··· Reading passage

Verification and Validation (V&V) are steps to determine if a system or component satisfies its operational and system-level requirements. V&V requirements are established during a program to provide adequate direction for system engineers to gauge the progress of a program.
- Verification is a quality control process determining if a system meets its system-level requirements. Inspection and demonstration is the main testing method used in the Verification process.
- Validation is a quality control process that determines if operational requirements are met for the overall system to meet the Initial Capabilities Document (ICD) and Capability Development Document (CDD). The analysis is a testing method primarily used in Validation.
Definition: Verification and validation (V&V) are independent methods and procedures that are used to check if a component, product, service, or system meets its established requirements and specifications and that it satisfies its intended overall purpose.
Purpose of Verification and Validation (V&V)
The purpose of V&V is to provide direct evidence of progress toward ultimately meeting the customer’s requirements. The V&V results ensure that the product will pass the customer’s criteria. Eventually, these results prove that the product performs as specified and indicate how well it will satisfy its operational needs. 
It confirms that a system element meets design-to or build-to specifications. Throughout the system’s life cycle, design solutions at all levels of the physical architecture are verified through a cost-effective combination of analysis, examination, demonstration, and testing, all of which can be aided by modeling and simulation. 
The Validation Process answers the question of, “Is it the right solution to the problem?” As such, this process works in conjunction with the Stakeholder Requirements, Requirements Analysis, and Architecture and Design processes. It evaluates the requirements, functional and physical architectures, and implementation. In the early stages of the system development life cycle, validation may involve independent evaluation of the system requirements, development of prototypes, and simulations, all to validate the system concept.

······
··· Dataset excerpt

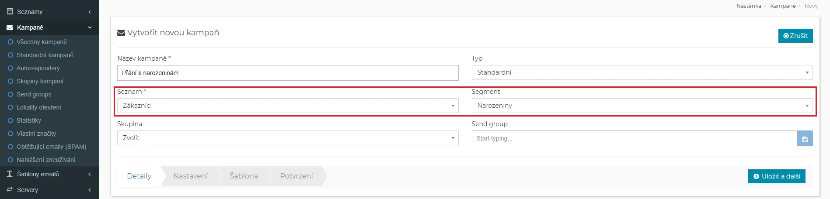Click the Název kampaně text field

(287, 73)
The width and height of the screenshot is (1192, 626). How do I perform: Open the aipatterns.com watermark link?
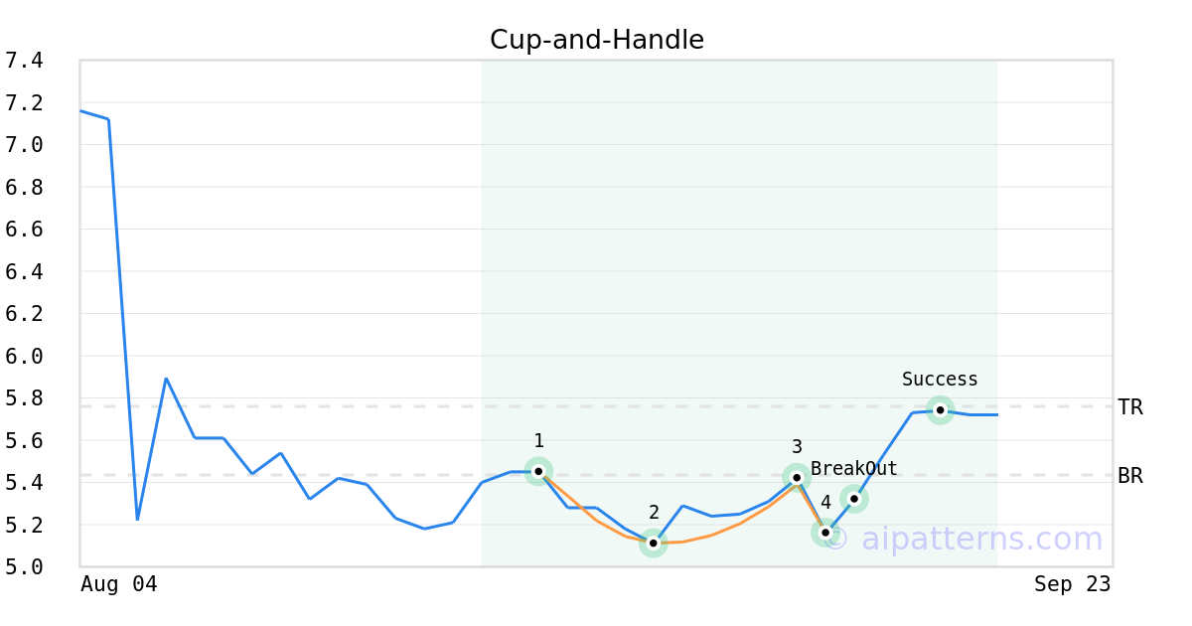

······

> **Set task 1**
Name every method that the passage on verification and validation says is combined to verify design solutions across the system's life cycle.
> **Set task 2**
Translate this sentence from the passage on verification and validation into French: "The purpose of V&V is to provide direct evidence of progress toward ultimately meeting the customer’s requirements."
> **Set task 3**
Resume the passage on verification and validation after its last sentence, keeping its technical style.

> **Written response 1**
- Analysis
- Examination
- Demonstration
- Testing

> **Written response 2**
Le but de la V&V est de fournir une preuve directe des progrès accomplis vers la satisfaction finale des exigences du client.

> **Written response 3**
There are three (3) processes that encompass validation: 
- The review of documentation by an operational authority other than the user to confirm the operational capability. Validation is the precursor to approval.
- The process by which the contractor tests a publication/technical manual for technical accuracy and adequacy.
- The process of evaluating a system or software component during, or at the end of, the development process to determine whether it satisfies specified requirements.
Difference Between Verification and Validation
The main difference between verification and validation is that Verification is focused on making sure system-level requirements are met, while Validation focuses on making sure the system is performing the way it was designed and intended.
- Verification process includes checking documents, design, code, and program
- Validation process includes testing and validation of the actual product
- Verification uses methods like reviews, walkthroughs, inspections, and desk-checking
- Validation uses methods like models, box testing, and non-functional testing
- Verification checks whether a component (software) confirms a specification
- Validation checks whether a component (software) meets the requirements and expectations
- Verification comes before validation
Verification and Validation (V&V) in the Requirements Development Process
There are six (6) basic requirements development steps, and step 5 is to Verify and Validate requirements.
Below is a list of the basic six (6) steps of requirements development.
Requirements Development Steps
Step 5: Verify and Validate Requirements
In step five, each requirement must be verified and validated to ensure that these are the correct requirements. This ensures that the requirements meet the overall objective of the system and all stakeholder needs.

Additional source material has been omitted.